Nick Cave e a morte dos filhos: “As pessoas perguntam-me: ‘como é que consegues dar concertos?’ É o contrário: como é que poderia não dar?”
Nick Cave
Em franca entrevista ao “New York Times”, Nick Cave explica porque continua em digressão após perder dois filhos: “Ver um público emocionado com o que eu estou a fazer é um privilégio enorme. Sei que todos os músicos dizem isso, mas é mesmo. O carinho do público salvou-me” Na mesma conversa, o artista australiano – que este ano atuou vezes em Portugal – fala também sobre religião e drogas, defendendo a legalização do consumo de heroína
Nick Cave deu uma entrevista ao “New York Times”, na qual aborda a morte de dois dos seus filhos: Arthur, de 15 anos, que perdeu a vida em 2015, após cair de um penhasco, e Jethro, de 31, que faleceu este ano. A propósito do lançamento do livro “Faith, Hope and Carnage”, que compila horas de conversas do músico com o jornalista Seán O'Hagan e sai no final deste mês, o australiano explica como continuar a fazer música e, sobretudo, a atuar ao vivo o tem ajudado.
“Tento escrever do ponto de vista de que algumas coisas arrasadoras que nos acontecem na vida podem ser, ao mesmo tempo, redentoras e belas”, afirma Nick Cave, que confessa acreditar haver sempre “uma saída. Não quero que tudo o que sou ande sempre à volta destas perdas, mas sinto-me motivado em mostrar às pessoas que se encontram na mesma situação de luto - e há centenas que me escrevem para o [site] Red Hand Files - que há uma saída. A maior parte das pessoas que escrevem, sobretudo no início do seu luto, não conseguem perceber o que digo. Compreendo-as perfeitamente. Sinto o mesmo em relação ao Jethro”, confessa, referindo-se ao filho que morreu em circunstâncias não reveladas.
“Quando o Arthur morreu, caí no lugar mais obscuro possível, em que não conseguia escapar ao desespero. Depois, eu e a Susie [sua mulher e mãe de Arthur] lá conseguimos, não sei bem como, sair daquela situação, e - sei que isto parece piroso - isso teve muito a ver com a reação que comecei a ter das pessoas que me escreviam e diziam: ‘Isto já me aconteceu’. Isso influenciou-me muito. E os concertos que dei a seguir também - o carinho do público salvou-me. Os meus fãs ajudaram-me muito e agora, quando toco ao vivo, sinto que lhes estou a devolver algo. O que faço, artisticamente, é pagar uma dívida. Os concertos e este apoio mútuo salvam-me. As pessoas perguntam-me: ‘como é que consegues andar em digressão?’ Mas para mim é mais ao contrário. Como é que poderia não fazê-lo?” Comparando o seu presente artístico com os seus primeiros anos enquanto performer, Nick Cave diz: “Ver um público emocionado com o que eu estou a fazer é um privilégio enorme. Sei que todos os músicos dizem isso, mas é mesmo."

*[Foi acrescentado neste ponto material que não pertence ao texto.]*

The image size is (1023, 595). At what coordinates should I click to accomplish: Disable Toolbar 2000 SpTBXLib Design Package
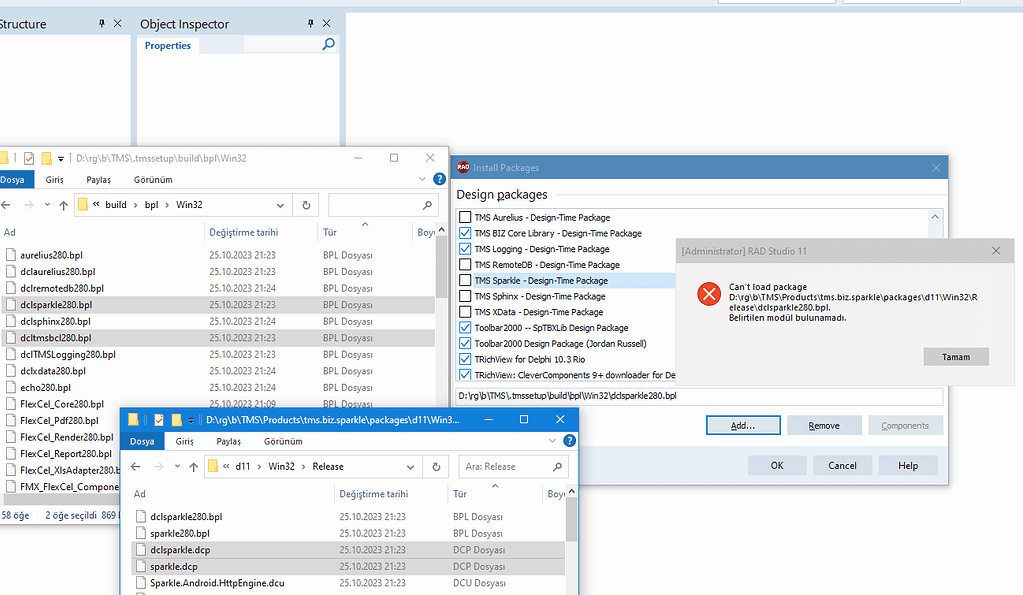pyautogui.click(x=464, y=327)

Na mesma entrevista, Nick Cave fala da sua relação com a religião. “O meu temperamento religioso, que sempre existiu, foi potenciado depois da morte do Arthur. Às vezes sinto-me mais ativo espiritualmente do que outras, mas sempre vivi nesta luta entre a minha crença religiosa e o meu ceticismo racional, que dantes encarava como uma falha religiosa. Agora, algo mudou e já não o vejo como falha. Olho para a falha como a experiência religiosa em si.”
Sobre as suas experiências com drogas, o australiano distinguiu entre as anfetaminas, que diz terem “um efeito espetacular na nossa dedicação patológica ao trabalho”, e a heroína. “Acho que a heroína não tem grande valor [no processo criativo]. A partir de certa altura, impede-te de seres responsável do ponto de vista criativo, porque estás a viver a tua vida às mãos de uma droga. Com a heroína, levantas-te e tens de te injetar, ou ficas doente. Então injetas-te e mais tarde precisas de te injetar outra vez. Desde que tenhas dinheiro e acesso à droga, até é uma vida com estrutura. Se não tiveres dinheiro, é o caos: não recomendo. Defenderia a legalização da heroína, no sentido em que te permita ir a algum lado consumi-la em segurança. O que é incrivelmente destrutivo e perigoso é o caos em redor desta droga. A ilegalidade é a razão pela qual tantas pessoas morrem por consumirem heroína”.